Ricostruzione storica minuziosa e racconto emozionante di uno dei momenti più bui della storia del nostro Paese. Dalla penna raffinata e documentata di Cludio Fava nasce un’opera potente e sottile, delicata e impietosa di un anno in cui tutto cambiò affinché nulla cambiasse. Novantadue, Falcone e Borsellino 20 anni dopo in scena al Piccolo Eliseo dal 2 al 6 maggio è uno spettacolo didattico, un allenamento per la memoria degli italiani.
Quell’estate di ventisei anni fa è stampata nella memoria di molti. Anche perché gli effetti e le conseguenze di quelle bombe vivono ancora oggi. Lo spettacolo Novantadue, scritto dal giornalista e politico siciliano Claudio Fava figlio dell’intellettuale Giuseppe assassinato da Cosa Nostra nel 1984, porta sul palco il contesto in cui trovarono la morte i due simboli della lotta alla mafia: i magistrati Giovanni Falcone e Paolo Borsellino, morti in attentati spaventosi rispettivamente a Capaci e in via D’Amelio. In quel 1992.
I bravissimi Filippo Dini, nei panni di Giovanni Falcone, Giovanni Moschella in quelli di Paolo Borsellino e Pierluigi Corallo che interpreta il Consigliere istruttore e il mafioso, danno vita assieme al regista Marcello Cotugno ad un viaggio toccante e vibrante nel passato, partendo dalle emozioni di uomini che scelsero, per senso del dovere e passione per la giustizia, di combattere una guerra che in pochi volevano vincere.
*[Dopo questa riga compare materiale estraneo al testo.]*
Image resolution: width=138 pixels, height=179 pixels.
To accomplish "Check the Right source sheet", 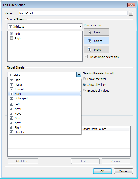I will tap(11, 38).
Emerge così, prepotente, dai dialoghi ricchi di sentimento e umanità un forte senso di solitudine: quello dei giudici abbandonati sia dalle Istituzioni che avrebbero dovuto sostenerli sia da gran parte dell’opinione pubblica, che si ricordò di loro solo per rimpiangerli.
Una storia oscura e tragica che vive ancora a distanza di quasi trent’anni, come dimostra la recente storica sentenza di primo grado al processo di Palermo su quella che è stata definita trattativa Stato-mafia. “Adesso sappiamo”, commenta l’autore Claudio Fava “che Falcone e Borsellino dovevano morire non solo per volontà dei Corleonesi ma anche per scelta di una parte di quello Stato che i due magistrati credevano di rappresentare e di tutelare”.
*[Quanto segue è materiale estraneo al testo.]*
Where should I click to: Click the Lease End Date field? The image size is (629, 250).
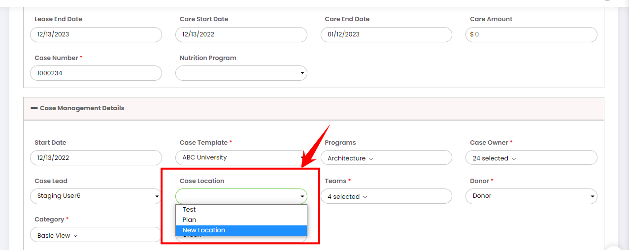pyautogui.click(x=96, y=34)
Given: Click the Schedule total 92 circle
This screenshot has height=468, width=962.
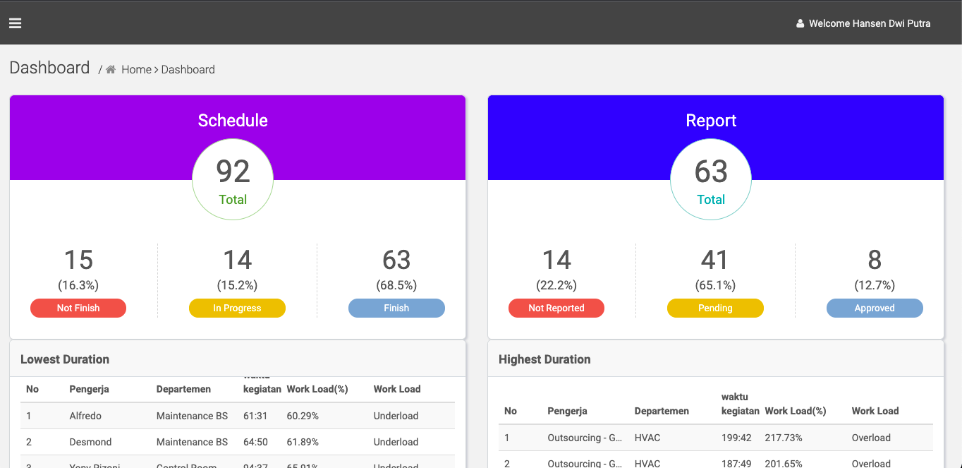Looking at the screenshot, I should pos(233,179).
Grazie al talento dei protagonisti sul palco e ad un testo vero e forte vengono così trasmessi al pubblico tutti i timori e la frustrazione di uomini normali, pur nella straordinarietà dei loro destini. Rabbia e pena si mischiano nel proiettare quei giorni nel presente, pensando a cosa sarebbe potuto essere se solo ci fosse stato più coraggio. E più dignità.